## begin
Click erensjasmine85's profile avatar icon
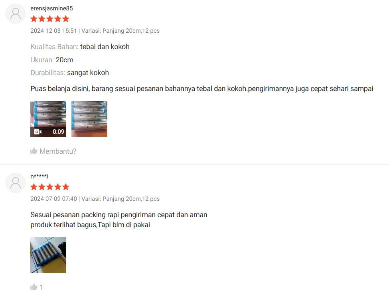389x295 pixels. click(x=16, y=14)
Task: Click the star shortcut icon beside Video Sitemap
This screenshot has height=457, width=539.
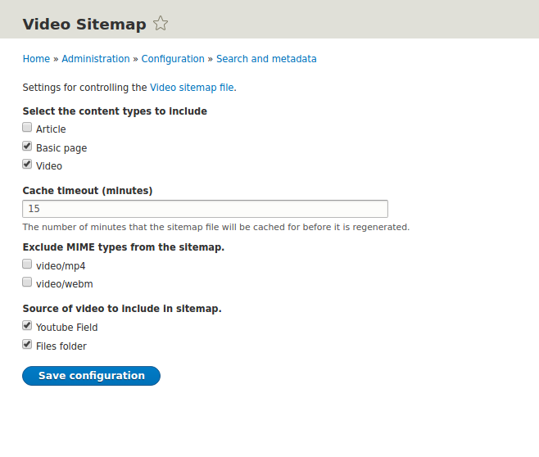Action: tap(161, 24)
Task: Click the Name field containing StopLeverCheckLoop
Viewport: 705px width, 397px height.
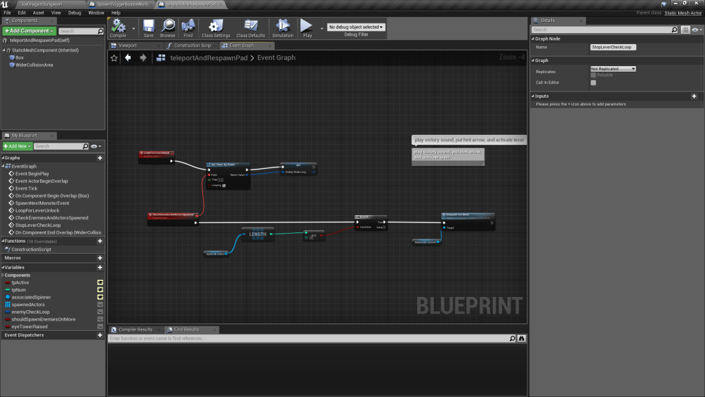Action: point(613,48)
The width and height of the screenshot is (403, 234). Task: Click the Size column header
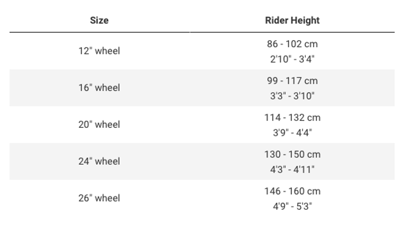[99, 21]
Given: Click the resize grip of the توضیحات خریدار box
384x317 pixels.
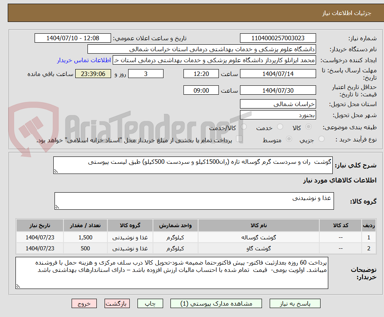Looking at the screenshot, I should (17, 287).
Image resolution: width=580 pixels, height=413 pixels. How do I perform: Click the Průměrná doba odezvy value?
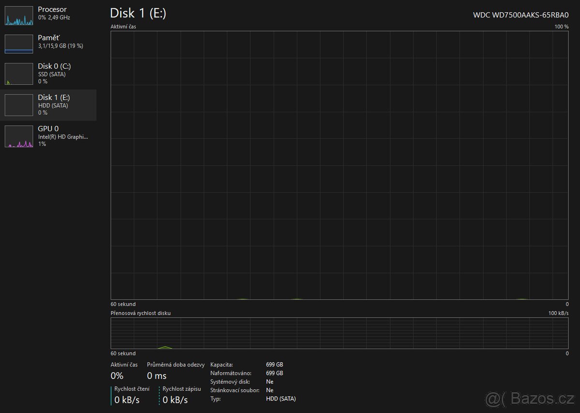coord(157,376)
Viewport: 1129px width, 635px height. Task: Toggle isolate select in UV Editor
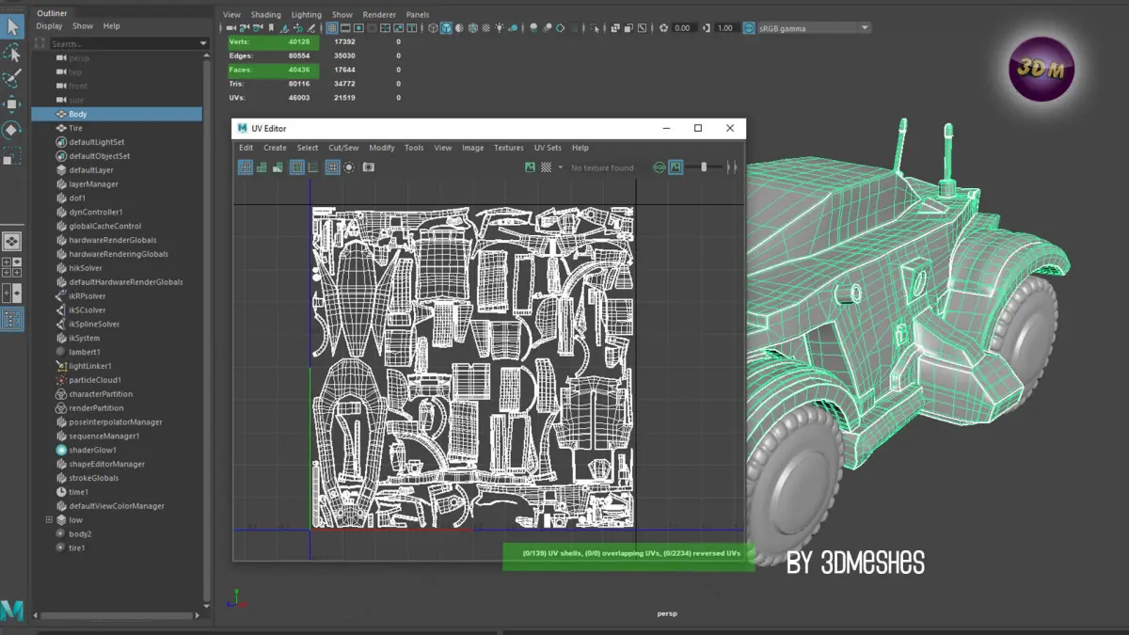pyautogui.click(x=349, y=167)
## end
__What you should do__
Can you reproduce all of the records above word for word, omitting the pictures?

__Task result__
Click erensjasmine85's profile avatar icon
389x295 pixels. click(x=16, y=14)
Task: Click the star shortcut icon beside Video Sitemap
This screenshot has height=457, width=539.
Action: tap(161, 24)
Task: Click the Name field containing StopLeverCheckLoop
Viewport: 705px width, 397px height.
Action: point(613,48)
The width and height of the screenshot is (403, 234). Task: Click the Size column header
[99, 21]
Given: Click the resize grip of the توضیحات خریدار box
384x317 pixels.
Looking at the screenshot, I should (17, 287).
Image resolution: width=580 pixels, height=413 pixels. How do I perform: Click the Průměrná doba odezvy value?
coord(157,376)
Viewport: 1129px width, 635px height. Task: Toggle isolate select in UV Editor
pyautogui.click(x=349, y=167)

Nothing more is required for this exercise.